Cheesiest manchester-decoding function ever..

Go To Last Post
14 posts / 0 new
Author
Message
#1
  • 1
  • 2
  • 3
  • 4
  • 5
Total votes: 0

I've been using this to decode manchester-encoded nibbles. It's not elegant. But it's simple. And it rejects any illegal bytes (errors), by not changing the value.

Of course, a table lookup from a 256-byte array would be super fast, but too large.

I'm certain that assembly w/bit opts would be much more efficient. But it works well enough currently.

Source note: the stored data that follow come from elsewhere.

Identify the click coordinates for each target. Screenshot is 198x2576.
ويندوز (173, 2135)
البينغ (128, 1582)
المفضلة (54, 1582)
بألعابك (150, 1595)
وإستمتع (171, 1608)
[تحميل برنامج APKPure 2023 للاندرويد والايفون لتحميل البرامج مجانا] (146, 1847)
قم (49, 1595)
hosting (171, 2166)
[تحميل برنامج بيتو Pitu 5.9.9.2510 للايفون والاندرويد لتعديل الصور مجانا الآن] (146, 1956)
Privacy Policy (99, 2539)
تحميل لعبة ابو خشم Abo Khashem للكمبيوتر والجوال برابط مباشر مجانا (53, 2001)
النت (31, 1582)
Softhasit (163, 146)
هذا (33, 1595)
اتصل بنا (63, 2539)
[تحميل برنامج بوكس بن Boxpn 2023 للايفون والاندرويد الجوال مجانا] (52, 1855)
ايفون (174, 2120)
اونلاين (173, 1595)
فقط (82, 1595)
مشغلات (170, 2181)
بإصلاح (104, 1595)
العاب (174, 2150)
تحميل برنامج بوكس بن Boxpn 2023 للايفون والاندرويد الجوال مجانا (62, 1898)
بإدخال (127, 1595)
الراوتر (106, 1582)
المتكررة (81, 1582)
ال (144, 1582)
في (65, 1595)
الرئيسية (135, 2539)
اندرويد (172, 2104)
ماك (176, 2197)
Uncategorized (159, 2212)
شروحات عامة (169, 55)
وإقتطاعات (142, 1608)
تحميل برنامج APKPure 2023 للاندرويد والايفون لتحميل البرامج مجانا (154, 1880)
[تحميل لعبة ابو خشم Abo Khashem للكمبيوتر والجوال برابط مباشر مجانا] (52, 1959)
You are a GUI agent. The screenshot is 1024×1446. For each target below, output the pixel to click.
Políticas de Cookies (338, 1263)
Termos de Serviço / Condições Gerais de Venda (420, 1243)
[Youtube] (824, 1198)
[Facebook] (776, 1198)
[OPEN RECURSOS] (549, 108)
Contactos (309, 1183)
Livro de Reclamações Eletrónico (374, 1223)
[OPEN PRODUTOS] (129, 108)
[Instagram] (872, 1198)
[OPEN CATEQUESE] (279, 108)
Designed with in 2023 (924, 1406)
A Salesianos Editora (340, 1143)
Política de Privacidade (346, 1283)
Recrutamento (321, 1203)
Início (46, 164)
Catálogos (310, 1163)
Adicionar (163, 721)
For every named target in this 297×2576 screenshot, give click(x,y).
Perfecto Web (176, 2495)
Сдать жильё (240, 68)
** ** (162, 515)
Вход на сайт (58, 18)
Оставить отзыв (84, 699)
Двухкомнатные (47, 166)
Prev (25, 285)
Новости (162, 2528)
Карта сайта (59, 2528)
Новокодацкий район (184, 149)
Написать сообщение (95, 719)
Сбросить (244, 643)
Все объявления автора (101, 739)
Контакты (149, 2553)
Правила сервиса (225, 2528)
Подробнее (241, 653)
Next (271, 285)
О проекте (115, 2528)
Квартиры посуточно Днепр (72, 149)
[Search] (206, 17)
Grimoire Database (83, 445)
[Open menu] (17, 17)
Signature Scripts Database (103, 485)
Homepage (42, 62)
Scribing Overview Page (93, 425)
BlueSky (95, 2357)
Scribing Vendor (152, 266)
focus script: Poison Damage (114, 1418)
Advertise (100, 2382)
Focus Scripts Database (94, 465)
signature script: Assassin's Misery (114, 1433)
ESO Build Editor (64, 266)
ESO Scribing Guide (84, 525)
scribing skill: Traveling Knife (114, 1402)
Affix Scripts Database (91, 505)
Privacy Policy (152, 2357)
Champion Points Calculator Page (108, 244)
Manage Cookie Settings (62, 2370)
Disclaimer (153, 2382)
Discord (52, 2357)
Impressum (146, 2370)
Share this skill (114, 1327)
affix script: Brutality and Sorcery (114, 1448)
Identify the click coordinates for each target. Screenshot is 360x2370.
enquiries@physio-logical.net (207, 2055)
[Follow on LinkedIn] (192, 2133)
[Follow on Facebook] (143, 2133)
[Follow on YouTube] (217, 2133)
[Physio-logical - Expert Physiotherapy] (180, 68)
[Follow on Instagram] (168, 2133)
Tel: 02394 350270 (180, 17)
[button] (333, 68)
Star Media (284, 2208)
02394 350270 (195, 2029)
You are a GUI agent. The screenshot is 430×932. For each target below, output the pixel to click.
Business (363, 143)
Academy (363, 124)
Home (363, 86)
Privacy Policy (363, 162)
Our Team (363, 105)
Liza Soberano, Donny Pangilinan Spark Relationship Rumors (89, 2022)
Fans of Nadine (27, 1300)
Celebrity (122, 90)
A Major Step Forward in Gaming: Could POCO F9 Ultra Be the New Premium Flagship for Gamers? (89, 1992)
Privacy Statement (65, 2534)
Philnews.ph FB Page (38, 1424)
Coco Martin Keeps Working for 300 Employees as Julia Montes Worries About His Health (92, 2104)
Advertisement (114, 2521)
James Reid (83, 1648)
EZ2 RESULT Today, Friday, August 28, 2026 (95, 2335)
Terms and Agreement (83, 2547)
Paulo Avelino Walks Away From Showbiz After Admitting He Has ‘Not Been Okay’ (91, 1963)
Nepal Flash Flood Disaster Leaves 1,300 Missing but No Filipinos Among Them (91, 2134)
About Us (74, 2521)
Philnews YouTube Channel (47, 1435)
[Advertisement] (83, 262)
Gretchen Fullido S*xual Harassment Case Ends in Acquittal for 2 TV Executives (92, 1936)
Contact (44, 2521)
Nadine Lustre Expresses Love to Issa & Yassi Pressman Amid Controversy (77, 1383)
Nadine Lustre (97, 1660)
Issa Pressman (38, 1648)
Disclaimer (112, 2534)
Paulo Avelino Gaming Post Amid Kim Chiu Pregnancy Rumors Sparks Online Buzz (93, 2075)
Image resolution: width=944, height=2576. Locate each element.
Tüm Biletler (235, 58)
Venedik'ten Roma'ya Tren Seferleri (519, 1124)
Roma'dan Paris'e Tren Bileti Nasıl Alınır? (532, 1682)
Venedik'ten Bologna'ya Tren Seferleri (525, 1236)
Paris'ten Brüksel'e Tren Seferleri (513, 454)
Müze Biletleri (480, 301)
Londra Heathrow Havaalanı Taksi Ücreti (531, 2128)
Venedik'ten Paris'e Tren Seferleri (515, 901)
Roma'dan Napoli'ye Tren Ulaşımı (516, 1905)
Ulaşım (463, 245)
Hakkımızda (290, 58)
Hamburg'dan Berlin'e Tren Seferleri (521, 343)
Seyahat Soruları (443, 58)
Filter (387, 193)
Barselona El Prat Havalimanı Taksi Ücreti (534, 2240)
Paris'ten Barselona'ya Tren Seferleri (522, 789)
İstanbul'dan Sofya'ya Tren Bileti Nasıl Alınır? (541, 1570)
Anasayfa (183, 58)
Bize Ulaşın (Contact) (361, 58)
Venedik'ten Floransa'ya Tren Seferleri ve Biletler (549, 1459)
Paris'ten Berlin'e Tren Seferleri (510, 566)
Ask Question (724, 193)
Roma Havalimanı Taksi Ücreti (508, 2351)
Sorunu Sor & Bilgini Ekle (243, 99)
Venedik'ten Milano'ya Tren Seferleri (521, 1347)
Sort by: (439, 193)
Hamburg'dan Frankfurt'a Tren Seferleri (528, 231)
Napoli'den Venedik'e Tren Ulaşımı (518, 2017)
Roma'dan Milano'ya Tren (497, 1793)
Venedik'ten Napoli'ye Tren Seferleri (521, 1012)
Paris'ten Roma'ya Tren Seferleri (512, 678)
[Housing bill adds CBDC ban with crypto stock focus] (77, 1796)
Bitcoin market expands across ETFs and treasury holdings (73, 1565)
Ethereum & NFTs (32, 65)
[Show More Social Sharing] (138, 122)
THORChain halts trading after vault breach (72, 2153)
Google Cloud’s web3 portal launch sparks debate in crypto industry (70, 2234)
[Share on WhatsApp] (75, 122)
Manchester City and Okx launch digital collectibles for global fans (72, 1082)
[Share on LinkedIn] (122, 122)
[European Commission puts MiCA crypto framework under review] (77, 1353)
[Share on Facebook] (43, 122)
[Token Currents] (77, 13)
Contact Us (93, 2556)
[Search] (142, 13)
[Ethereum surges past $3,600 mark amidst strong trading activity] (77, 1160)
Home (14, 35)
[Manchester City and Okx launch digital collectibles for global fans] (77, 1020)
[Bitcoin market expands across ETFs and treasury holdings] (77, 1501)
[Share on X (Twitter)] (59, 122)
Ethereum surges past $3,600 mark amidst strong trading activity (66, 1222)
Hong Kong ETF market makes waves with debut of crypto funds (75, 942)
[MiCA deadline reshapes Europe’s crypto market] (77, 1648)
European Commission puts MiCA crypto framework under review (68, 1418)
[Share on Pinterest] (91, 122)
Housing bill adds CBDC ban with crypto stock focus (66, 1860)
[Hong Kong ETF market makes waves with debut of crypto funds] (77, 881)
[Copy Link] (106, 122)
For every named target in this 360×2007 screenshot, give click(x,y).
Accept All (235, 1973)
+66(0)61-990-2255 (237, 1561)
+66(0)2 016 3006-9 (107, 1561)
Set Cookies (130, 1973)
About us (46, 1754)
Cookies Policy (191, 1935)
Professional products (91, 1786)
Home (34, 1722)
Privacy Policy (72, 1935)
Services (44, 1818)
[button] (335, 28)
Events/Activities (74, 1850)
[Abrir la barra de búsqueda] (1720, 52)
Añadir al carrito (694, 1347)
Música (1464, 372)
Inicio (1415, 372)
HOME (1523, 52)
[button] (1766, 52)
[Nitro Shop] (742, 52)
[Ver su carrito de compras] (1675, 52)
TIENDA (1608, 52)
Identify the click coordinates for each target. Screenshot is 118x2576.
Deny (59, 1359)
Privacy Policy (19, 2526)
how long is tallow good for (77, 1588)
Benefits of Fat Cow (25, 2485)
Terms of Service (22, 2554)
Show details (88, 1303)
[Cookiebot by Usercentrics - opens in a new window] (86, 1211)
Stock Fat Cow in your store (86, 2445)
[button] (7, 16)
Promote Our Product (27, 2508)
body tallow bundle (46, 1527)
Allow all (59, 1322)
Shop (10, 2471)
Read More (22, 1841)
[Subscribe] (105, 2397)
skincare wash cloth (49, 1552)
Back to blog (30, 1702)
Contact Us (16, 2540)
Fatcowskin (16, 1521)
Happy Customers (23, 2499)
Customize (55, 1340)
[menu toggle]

Short of squeezing just a few more cycles out, anyone have any thoughts about improving this in 'C'? (I should mention that the highest legal input value is only 11, so unless there's an garbled byte, it generally doesn't do 16 iterations.)

OK, it's not really a function, just code:

// the decoding data
uint8_t manch_arr[] = {85, 86, 89, 90, 101, 102, 105, 106, 149, 150, 153, 154, 165, 166, 169, 170 };

// ...   ...

// the code
for (i=0; i<16; i++)
{
	if (inchr == manch_arr[i])
	{
		val = i;
		break;
	}
}

(Edit)
Actually, 'break' isn't going to break out of the loop, is it?
(Reedit)
Checked a reference, and yes, 'break;' should work here.

  • 1
  • 2
  • 3
  • 4
  • 5
Total votes: 0

You might be able to shave a cycle here or there, but I think your code is probably simple enough for most requirements. A little explanation of the code would help though.

  • 1
  • 2
  • 3
  • 4
  • 5
Total votes: 0

Quote:

You might be able to shave a cycle here or there, but I think your code is probably simple enough for most requirements.

Simple & straightforward, certainly. If no further optimization is warranted--if the app is "fast enough"--then we are done.

But more than a few cycles can be shaved, and with a very straightforward approach.

More flash space is burnt, but it depends on the app where the tradeoff is. OP seemed reluctant to burn 256 bytes to get down to ~10 cycles or so.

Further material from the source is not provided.